● Problem to solve: Your answer should hold the data exactly as given, minus any picture.

● Stored records:
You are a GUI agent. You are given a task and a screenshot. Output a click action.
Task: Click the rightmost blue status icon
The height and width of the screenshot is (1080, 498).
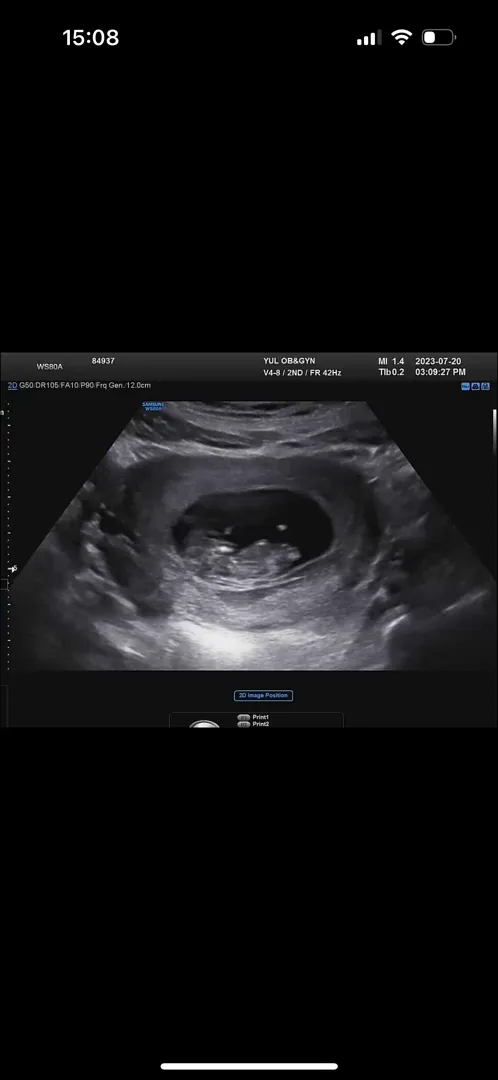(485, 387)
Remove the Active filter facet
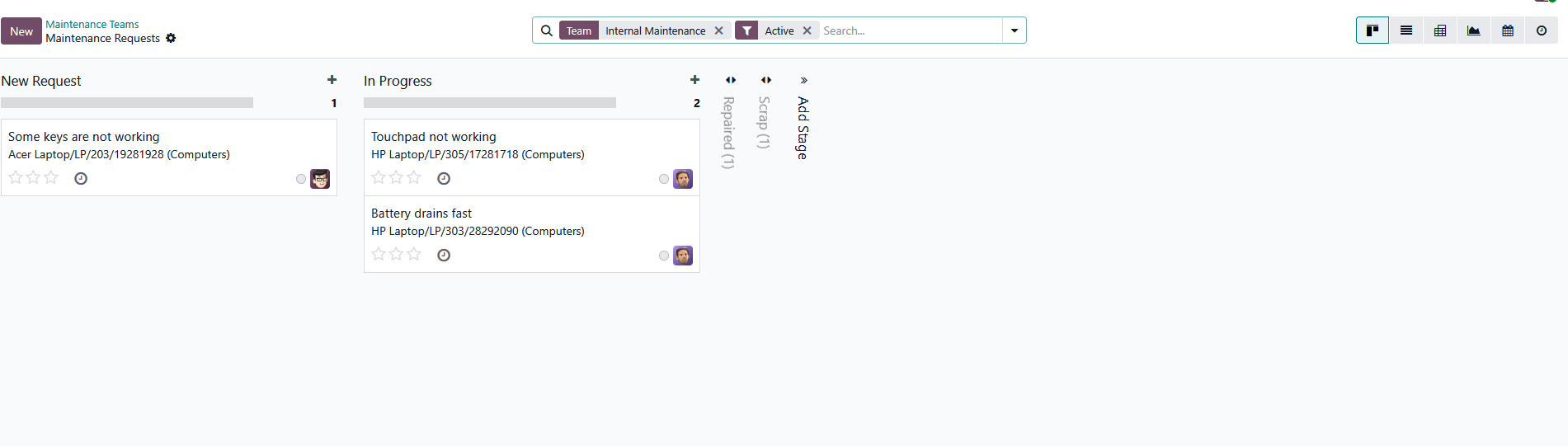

● Task answer:
You are a GUI agent. You are given a task and a screenshot. Output a click action.
Task: Click the rightmost blue status icon
The height and width of the screenshot is (1080, 498).
(485, 387)
Remove the Active filter facet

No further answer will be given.